--- WHAT YOU NEED TO DO ---
Reproduce the records below exactly as they appear, omitting any pictures they contain.

DATASET RECORDS Block Start

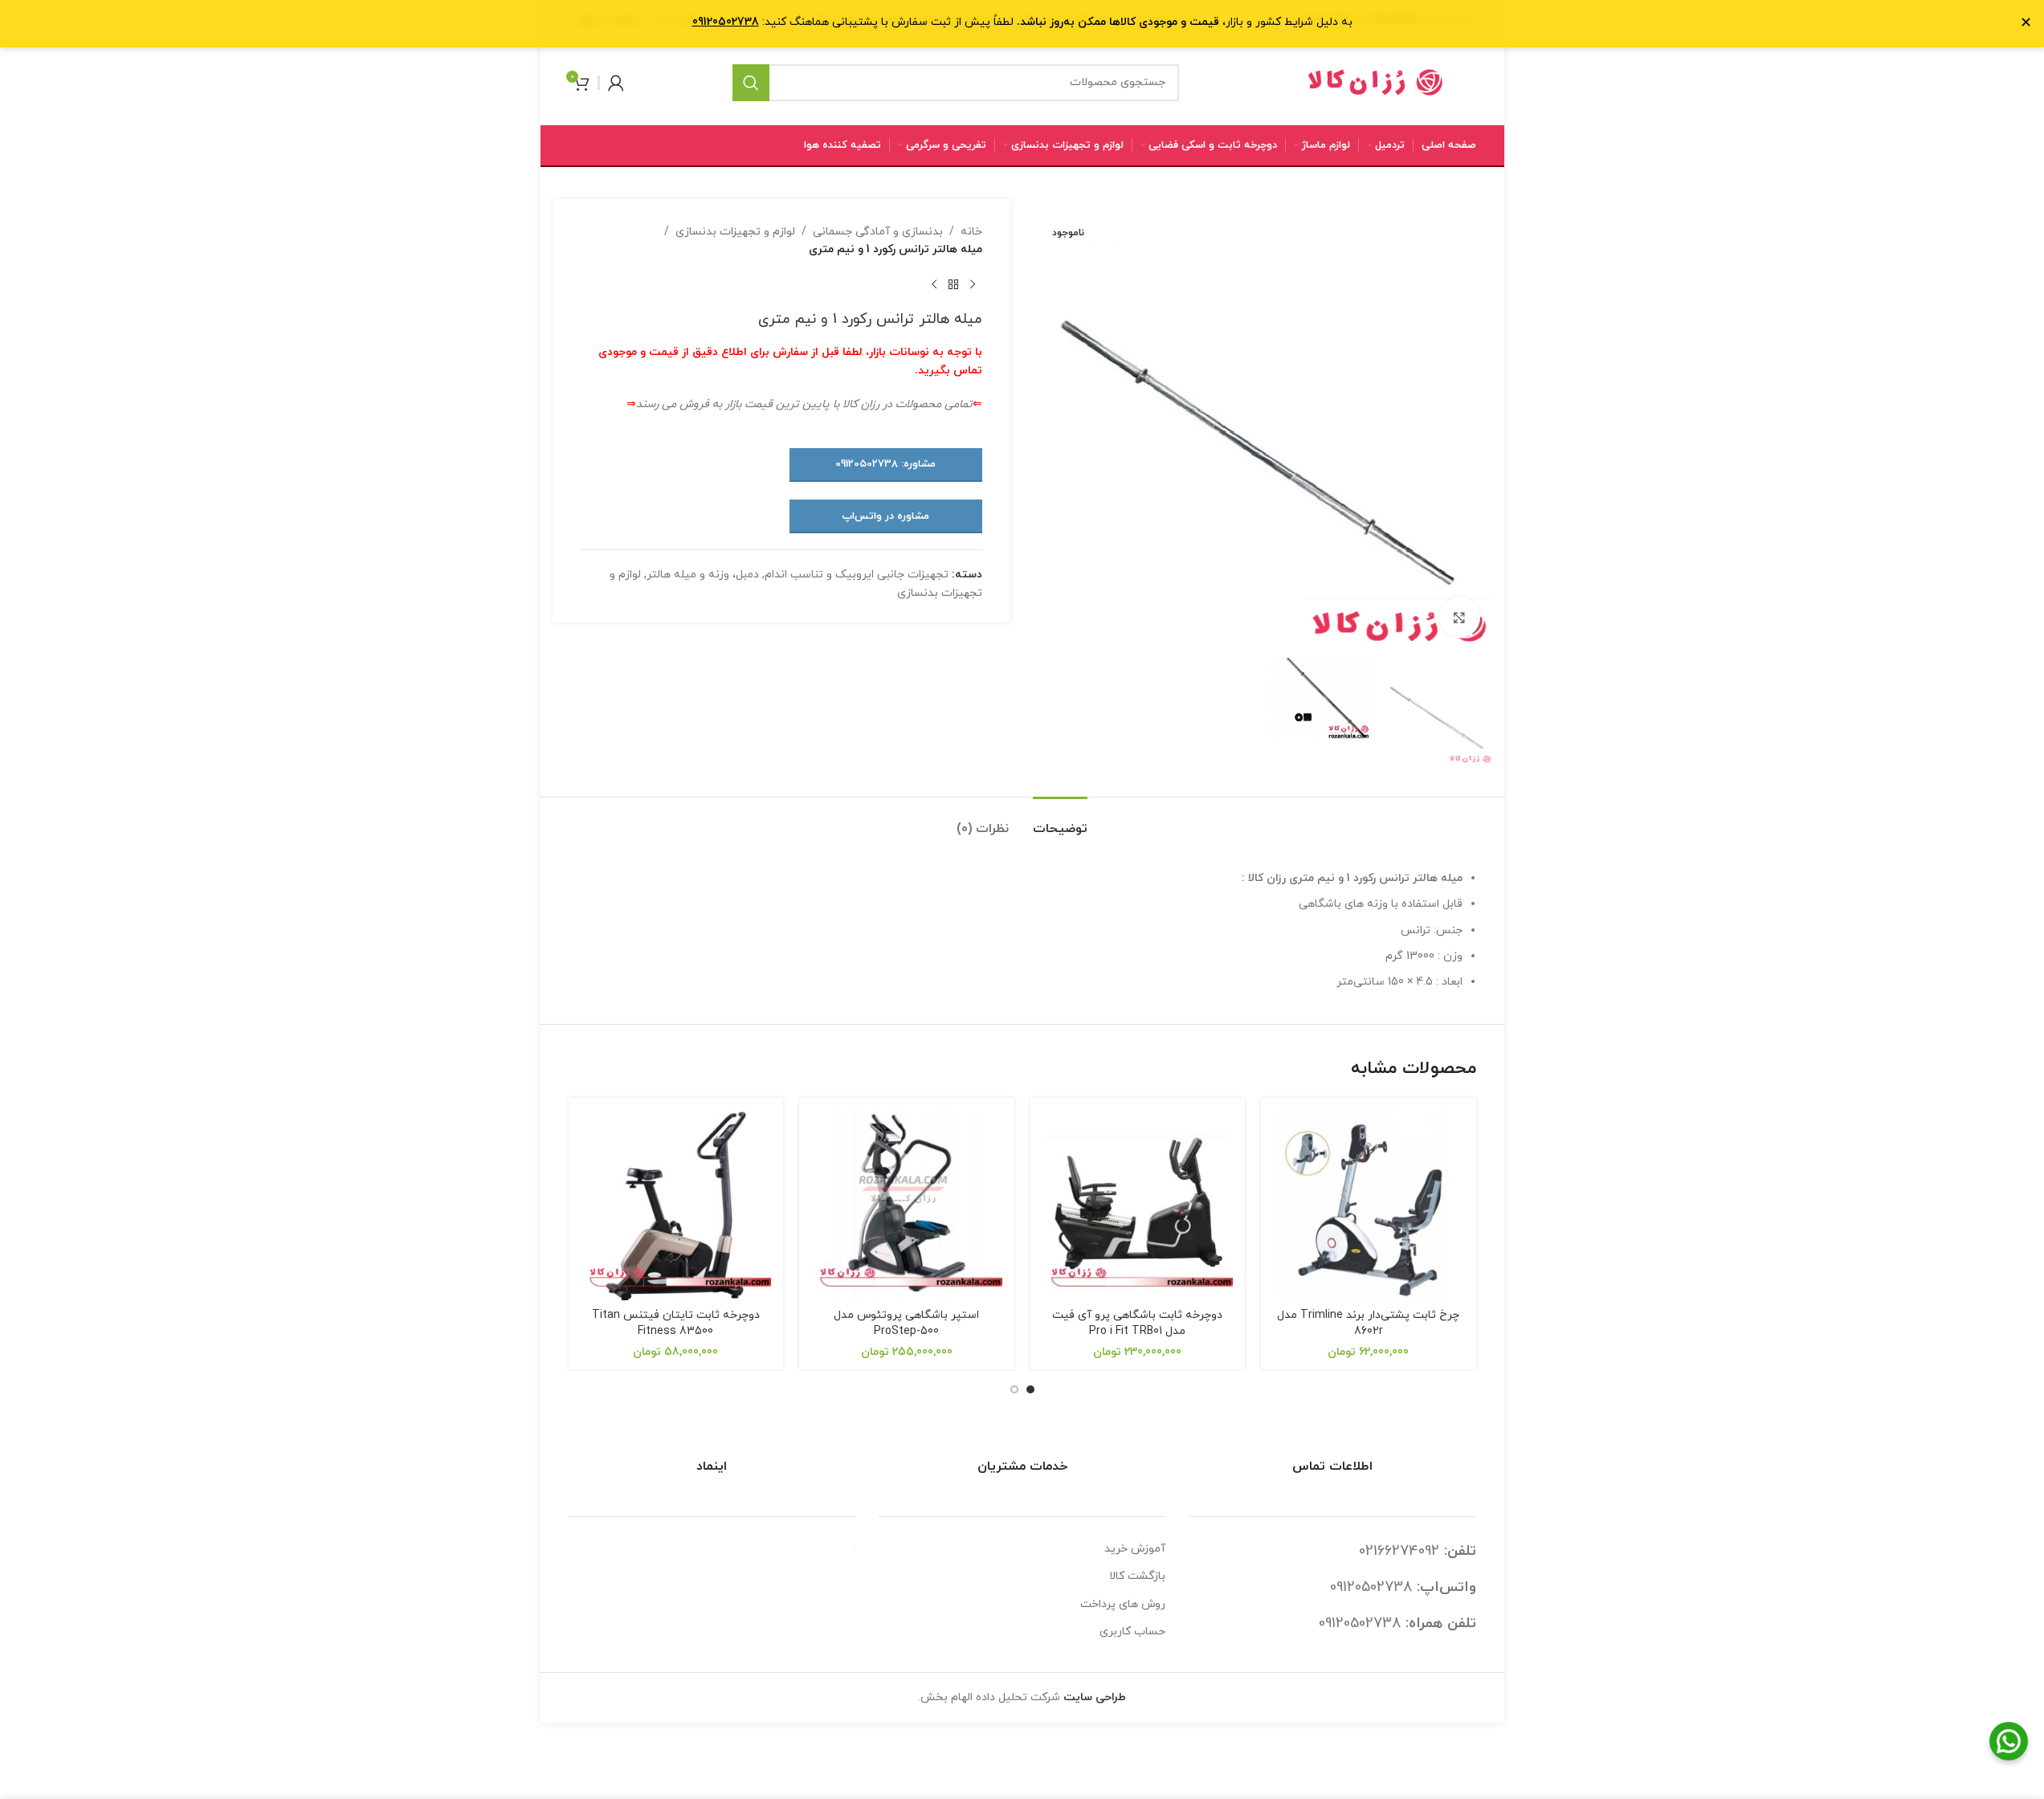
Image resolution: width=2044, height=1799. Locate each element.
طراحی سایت (1094, 1697)
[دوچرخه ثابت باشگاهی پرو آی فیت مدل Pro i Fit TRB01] (1138, 1205)
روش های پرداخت (1122, 1604)
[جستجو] (750, 82)
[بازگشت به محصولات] (953, 285)
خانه (971, 231)
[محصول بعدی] (934, 285)
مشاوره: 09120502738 (885, 464)
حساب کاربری (1132, 1631)
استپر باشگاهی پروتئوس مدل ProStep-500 (906, 1323)
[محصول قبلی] (972, 285)
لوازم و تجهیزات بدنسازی (735, 231)
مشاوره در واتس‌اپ (885, 516)
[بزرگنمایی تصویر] (1459, 617)
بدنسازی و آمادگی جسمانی (878, 231)
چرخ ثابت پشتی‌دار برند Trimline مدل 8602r (1368, 1323)
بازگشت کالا (1137, 1576)
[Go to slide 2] (1014, 1389)
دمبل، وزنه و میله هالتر (703, 574)
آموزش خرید (1134, 1548)
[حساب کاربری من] (616, 83)
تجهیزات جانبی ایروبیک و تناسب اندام (857, 574)
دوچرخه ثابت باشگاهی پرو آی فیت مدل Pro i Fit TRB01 (1137, 1323)
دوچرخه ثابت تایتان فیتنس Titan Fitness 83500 (676, 1323)
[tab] (1060, 821)
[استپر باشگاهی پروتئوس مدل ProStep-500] (906, 1205)
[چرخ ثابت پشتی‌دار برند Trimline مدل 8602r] (1368, 1205)
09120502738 (1371, 1587)
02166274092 (1399, 1551)
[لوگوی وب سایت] (1375, 81)
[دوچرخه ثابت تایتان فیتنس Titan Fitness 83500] (676, 1205)
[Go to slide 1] (1030, 1389)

DATASET RECORDS Block End

--- TASK RESULT ---
Image resolution: width=2044, height=1799. Locate each element.
طراحی سایت (1094, 1697)
[دوچرخه ثابت باشگاهی پرو آی فیت مدل Pro i Fit TRB01] (1138, 1205)
روش های پرداخت (1122, 1604)
[جستجو] (750, 82)
[بازگشت به محصولات] (953, 285)
خانه (971, 231)
[محصول بعدی] (934, 285)
مشاوره: 09120502738 (885, 464)
حساب کاربری (1132, 1631)
استپر باشگاهی پروتئوس مدل ProStep-500 (906, 1323)
[محصول قبلی] (972, 285)
لوازم و تجهیزات بدنسازی (735, 231)
مشاوره در واتس‌اپ (885, 516)
[بزرگنمایی تصویر] (1459, 617)
بدنسازی و آمادگی جسمانی (878, 231)
چرخ ثابت پشتی‌دار برند Trimline مدل 8602r (1368, 1323)
بازگشت کالا (1137, 1576)
[Go to slide 2] (1014, 1389)
دمبل، وزنه و میله هالتر (703, 574)
آموزش خرید (1134, 1548)
[حساب کاربری من] (616, 83)
تجهیزات جانبی ایروبیک و تناسب اندام (857, 574)
دوچرخه ثابت باشگاهی پرو آی فیت مدل Pro i Fit TRB01 (1137, 1323)
دوچرخه ثابت تایتان فیتنس Titan Fitness 83500 (676, 1323)
[tab] (1060, 821)
[استپر باشگاهی پروتئوس مدل ProStep-500] (906, 1205)
[چرخ ثابت پشتی‌دار برند Trimline مدل 8602r] (1368, 1205)
09120502738 (1371, 1587)
02166274092 (1399, 1551)
[لوگوی وب سایت] (1375, 81)
[دوچرخه ثابت تایتان فیتنس Titan Fitness 83500] (676, 1205)
[Go to slide 1] (1030, 1389)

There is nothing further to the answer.